-
Want The Best Content For Your Radio Station? Tried Podcasts?
March 31, 2015
Have an opinion? Add your comment below. -
Russell Brand is best known for, well, a variety of things.
He was Katy Perry's husband for two years, which must have been nice. He was sacked from MTV for bringing his drug dealer into the studios; was criticized while hosting the VMAs for describing President George Bush as "a retarded cowboy fella who wouldn't be trusted with scissors," was fired from Xfm for reading pornographic material live on-air; and was fired from BBC Radio 2 for leaving lewd messages on someone's answering machine. He's also been ejected from various awards shows and been arrested after altercations with photographers.
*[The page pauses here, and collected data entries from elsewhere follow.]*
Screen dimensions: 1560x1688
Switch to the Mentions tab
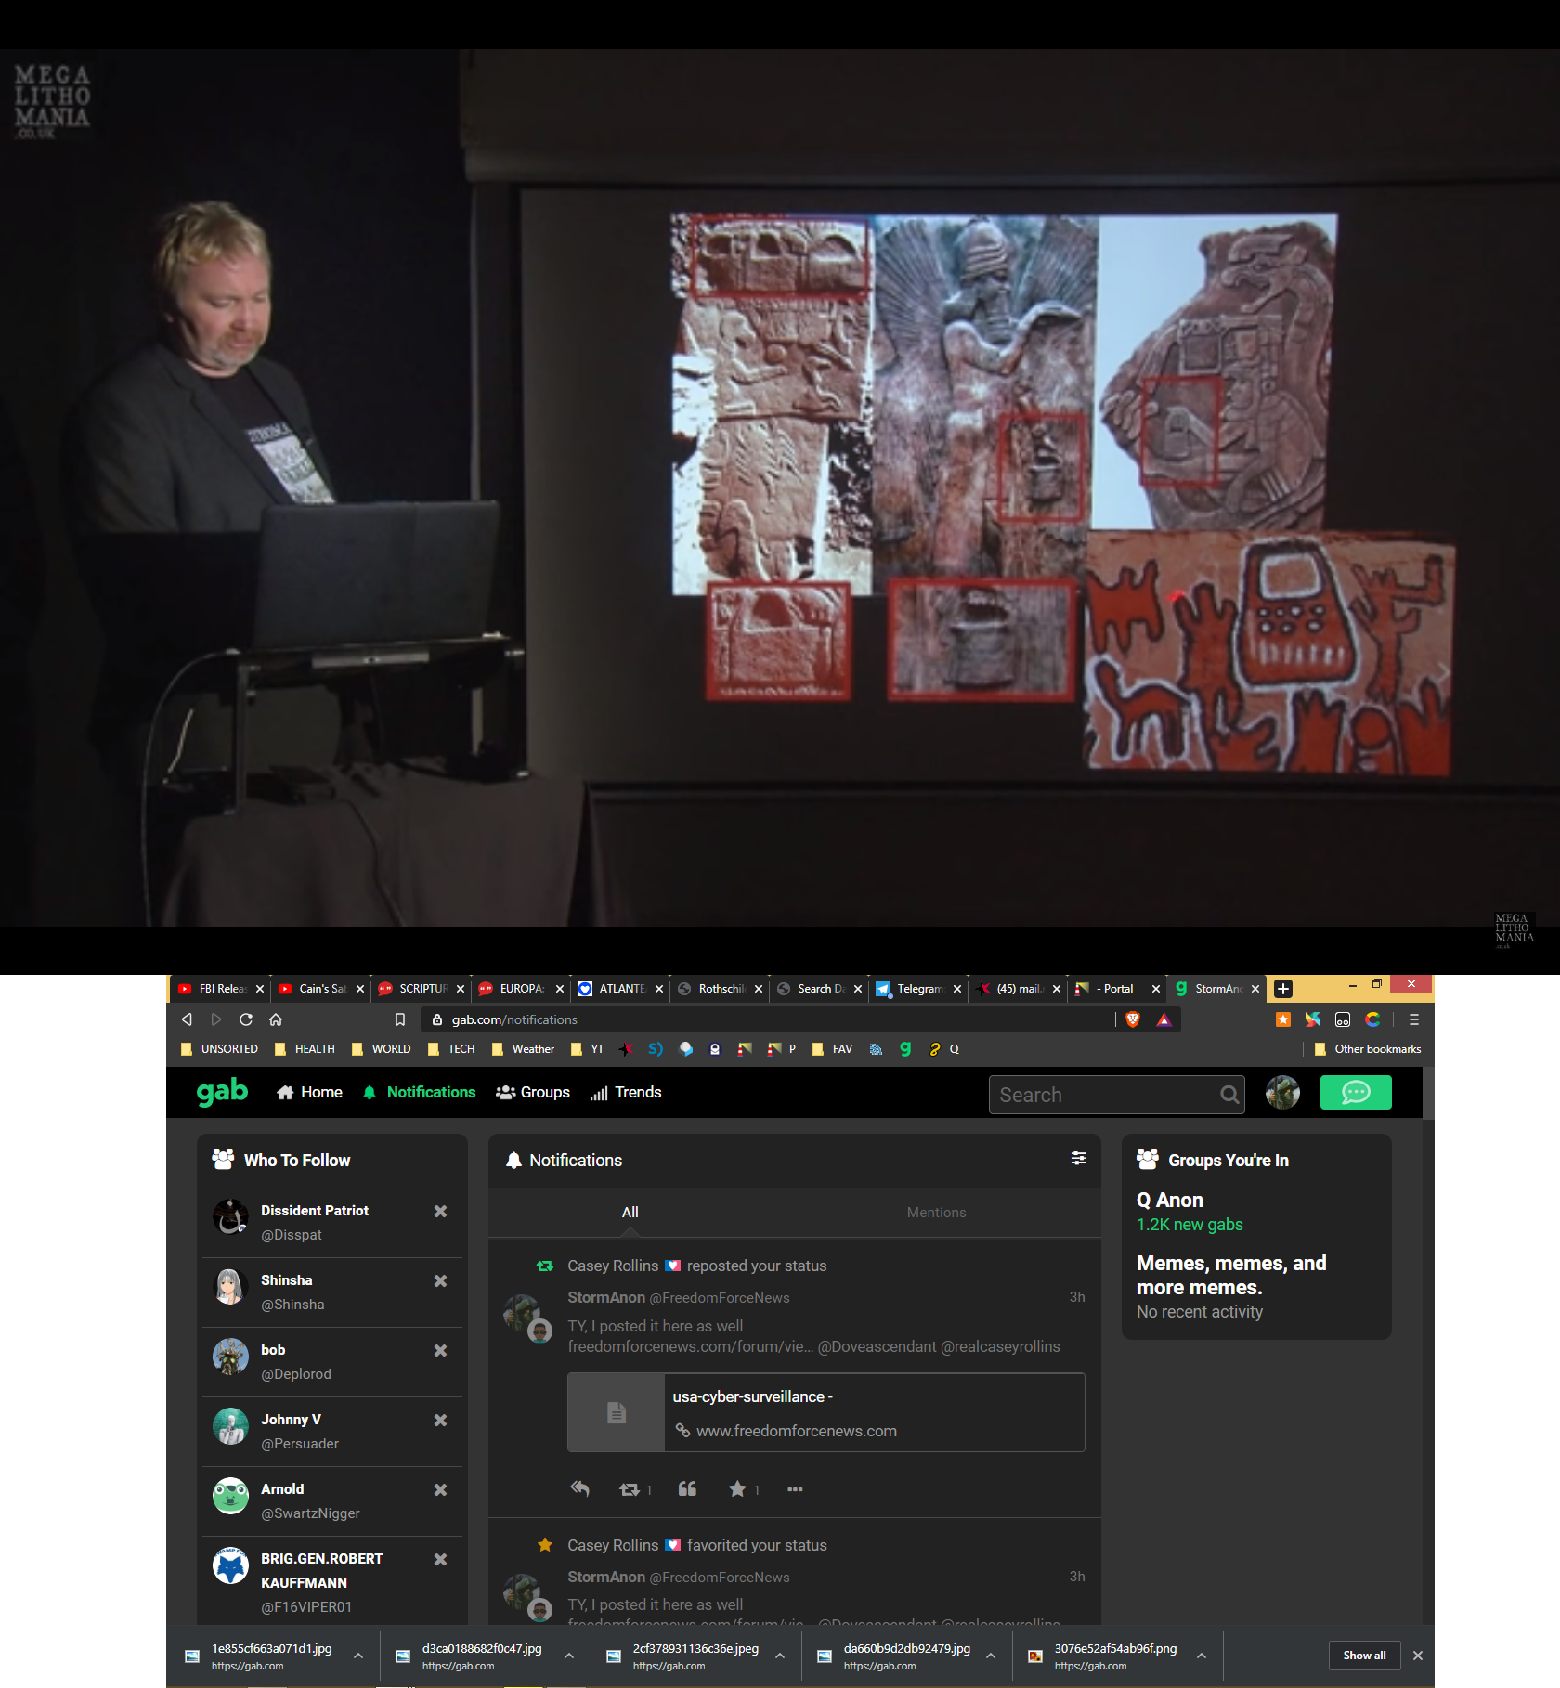936,1212
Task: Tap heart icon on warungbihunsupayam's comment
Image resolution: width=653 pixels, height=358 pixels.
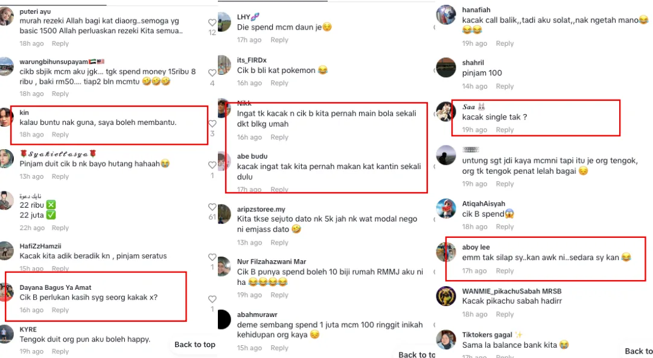Action: 212,73
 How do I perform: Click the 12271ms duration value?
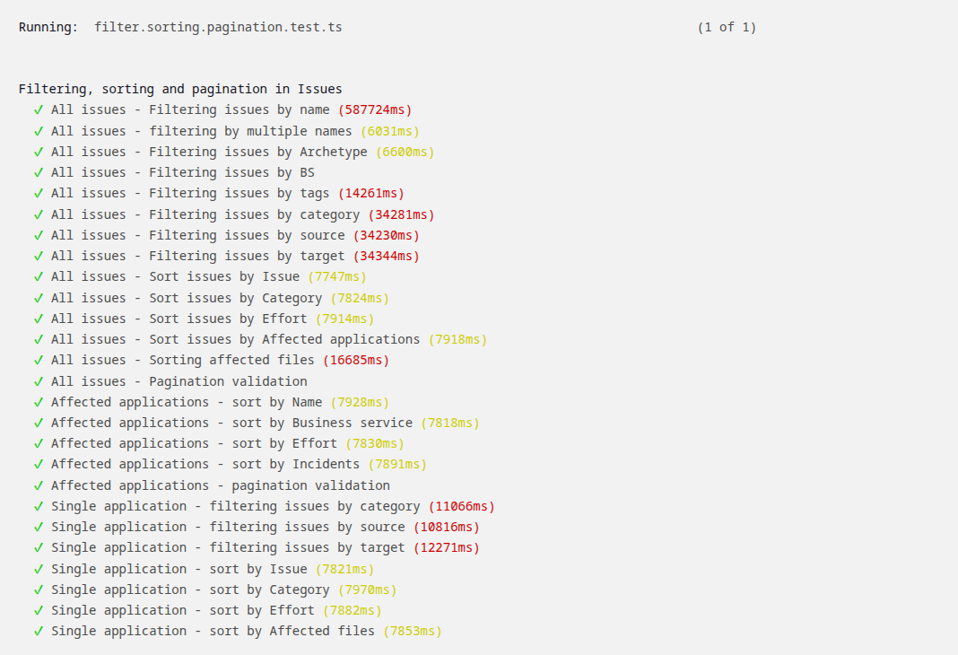(446, 547)
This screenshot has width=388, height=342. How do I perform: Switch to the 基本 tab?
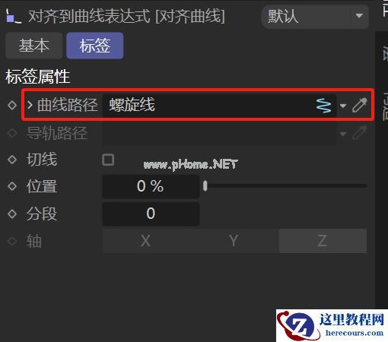(34, 46)
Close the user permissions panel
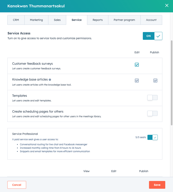 [167, 5]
Oh, and he's a comedian. And a radio presenter. And, as we'd say in the UK, he's bloody good, and comes with an army of fans who love what he does.
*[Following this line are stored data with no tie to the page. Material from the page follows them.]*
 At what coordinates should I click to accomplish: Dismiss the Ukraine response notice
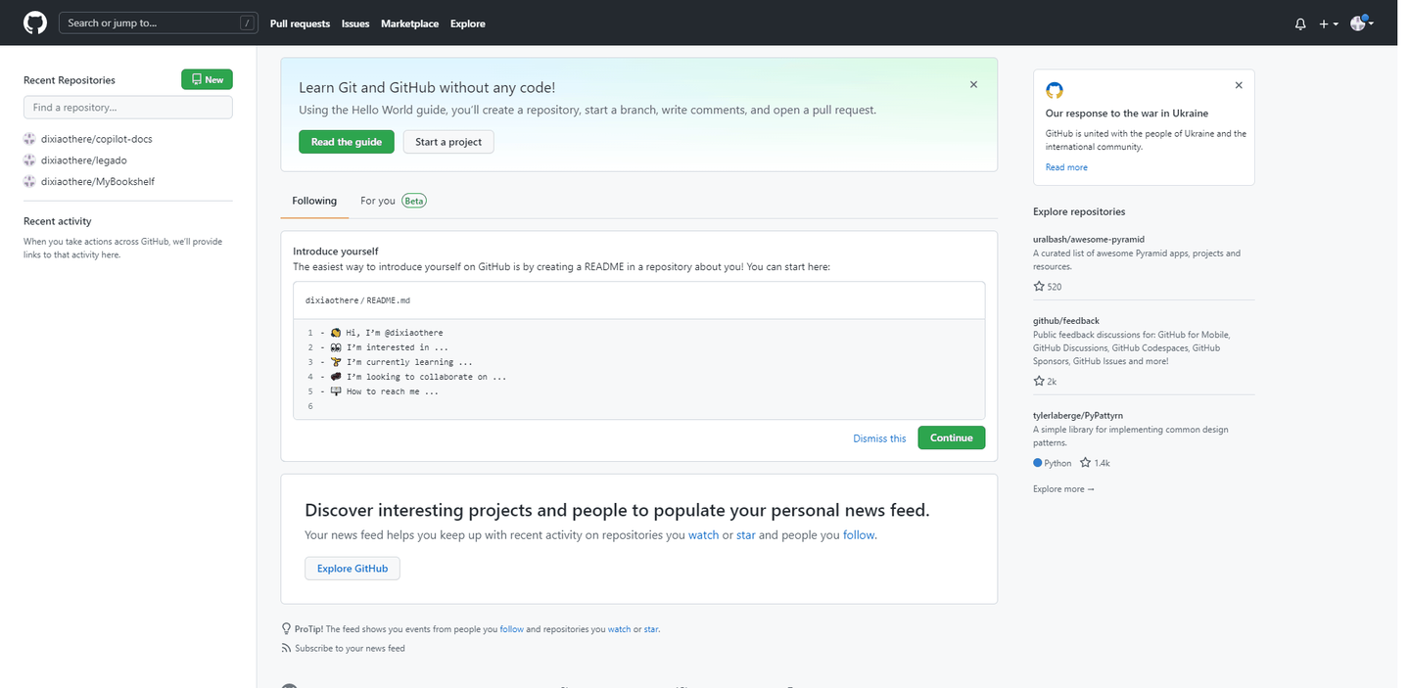[1239, 86]
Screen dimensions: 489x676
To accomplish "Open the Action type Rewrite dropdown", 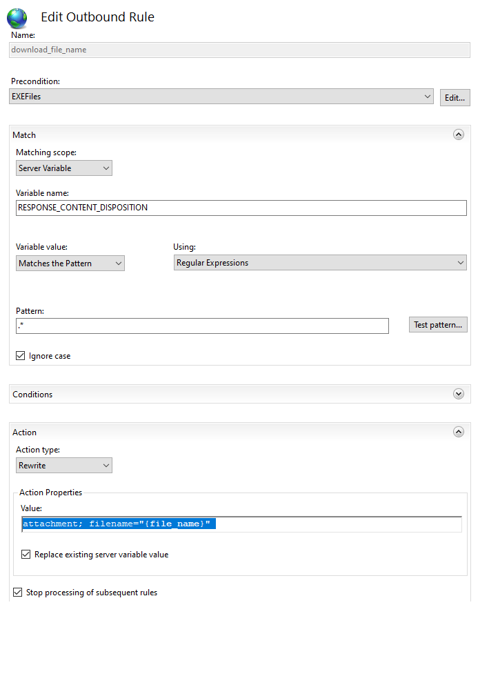I will (64, 466).
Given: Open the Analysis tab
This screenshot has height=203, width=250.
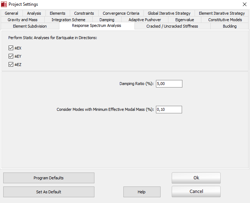Looking at the screenshot, I should 34,13.
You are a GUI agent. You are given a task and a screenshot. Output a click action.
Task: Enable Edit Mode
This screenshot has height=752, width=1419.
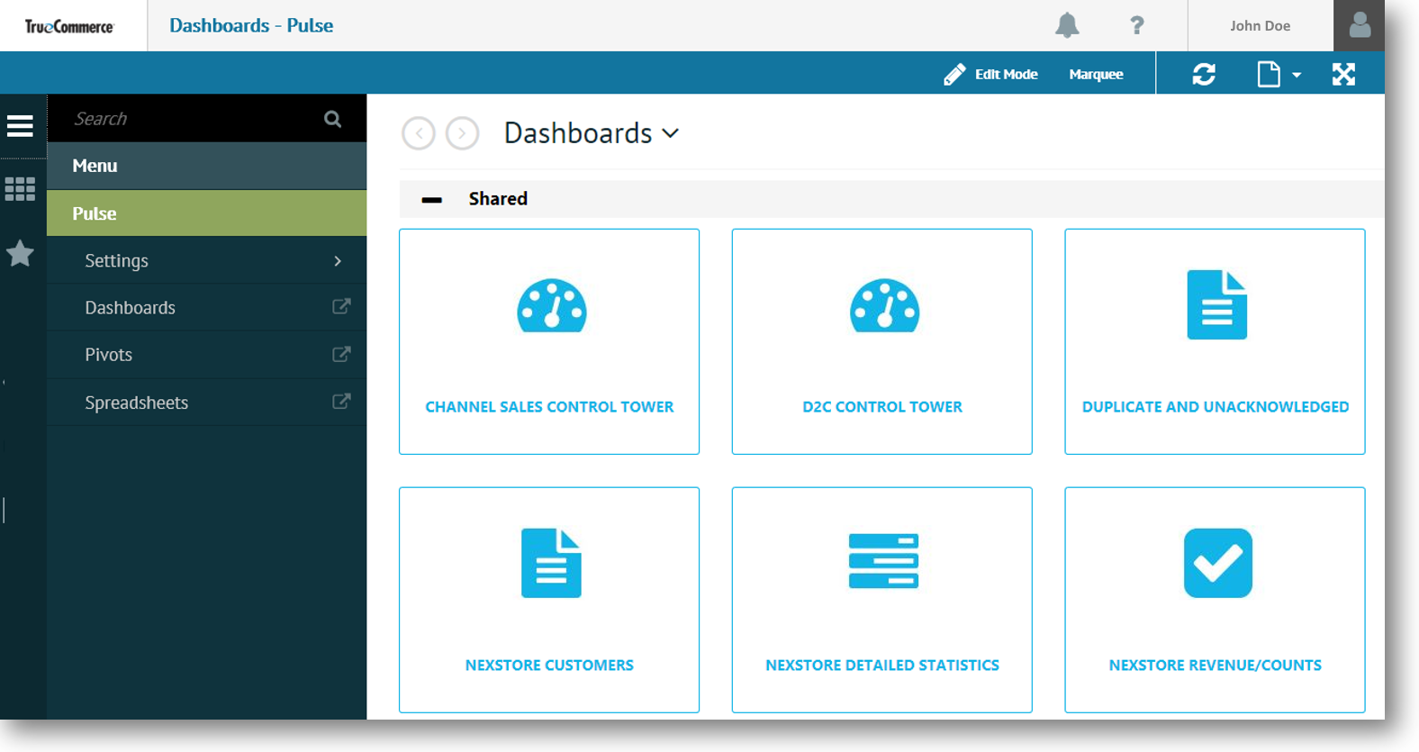[x=991, y=74]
He's recently back on a new podcast on online audio service audioBoom. It's a good podcast: a fast-talking podcast, liberally sprayed with language that would get any broadcaster into trouble, but an engaging listen that's familiar with his fans. It's just the type of thing that radio needs. It's just that if you were to put him live on a radio station, you'd be quantifiably insane or quickly unemployed. He's one of those presenters who needs permanent delay running, "just in case".
So, step forward Xfm, who brightly noticed that he was doing a podcast, and negotiated the rights to… put it on the radio.
The program goes out on a Sunday evening: portions of his podcast which have been carefully edited to comply with broadcast rules, edited with music and jingles. Having sampled a recent program, it's a great and entertaining listen, and it sounds just as if it's an Xfm radio show. Because it is, of course. It's just been out as a podcast first.
Listeners are more platform-agnostic than ever before. They want great content on a device they have in hand, and wherever, and whenever, they want to consume it. And radio no longer has a monopoly on the delivery of great audio.
I can think of plenty of podcasts that would be really good to be repurposed for on-air use: to be edited and post-produced by radio professionals to help them make great radio. Podcasts are growing, but still represent a tiny minority of audio listening. Radio still delivers the mass audiences that content creators crave.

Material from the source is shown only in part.